Material for this task:
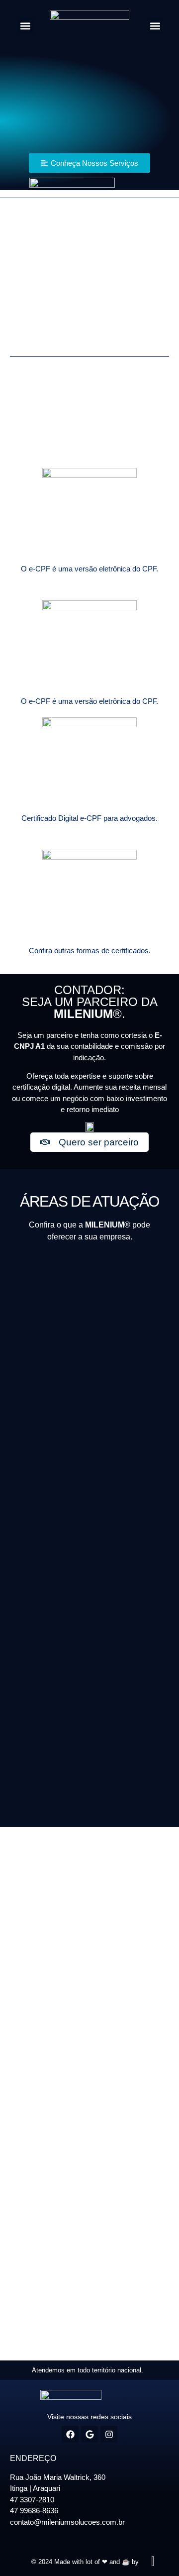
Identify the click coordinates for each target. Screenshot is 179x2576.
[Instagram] (108, 2434)
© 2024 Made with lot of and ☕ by (85, 2562)
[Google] (89, 2434)
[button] (25, 25)
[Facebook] (70, 2434)
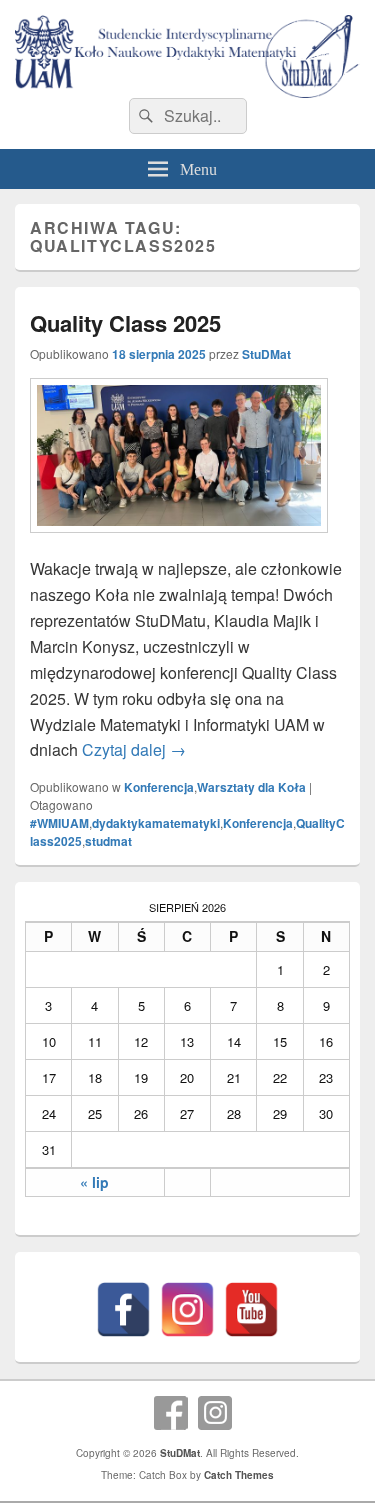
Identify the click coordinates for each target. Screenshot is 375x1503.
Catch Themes (239, 1475)
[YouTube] (251, 1309)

Work to complete:
Pictures stay out; everything else in the records above gets copied exactly.

Response to this task:
Identify the click coordinates for each target. Screenshot is 179x2576.
[Instagram] (108, 2434)
© 2024 Made with lot of and ☕ by (85, 2562)
[Google] (89, 2434)
[button] (25, 25)
[Facebook] (70, 2434)
Identify the click coordinates for each target. Screenshot is 375x1503.
Catch Themes (239, 1475)
[YouTube] (251, 1309)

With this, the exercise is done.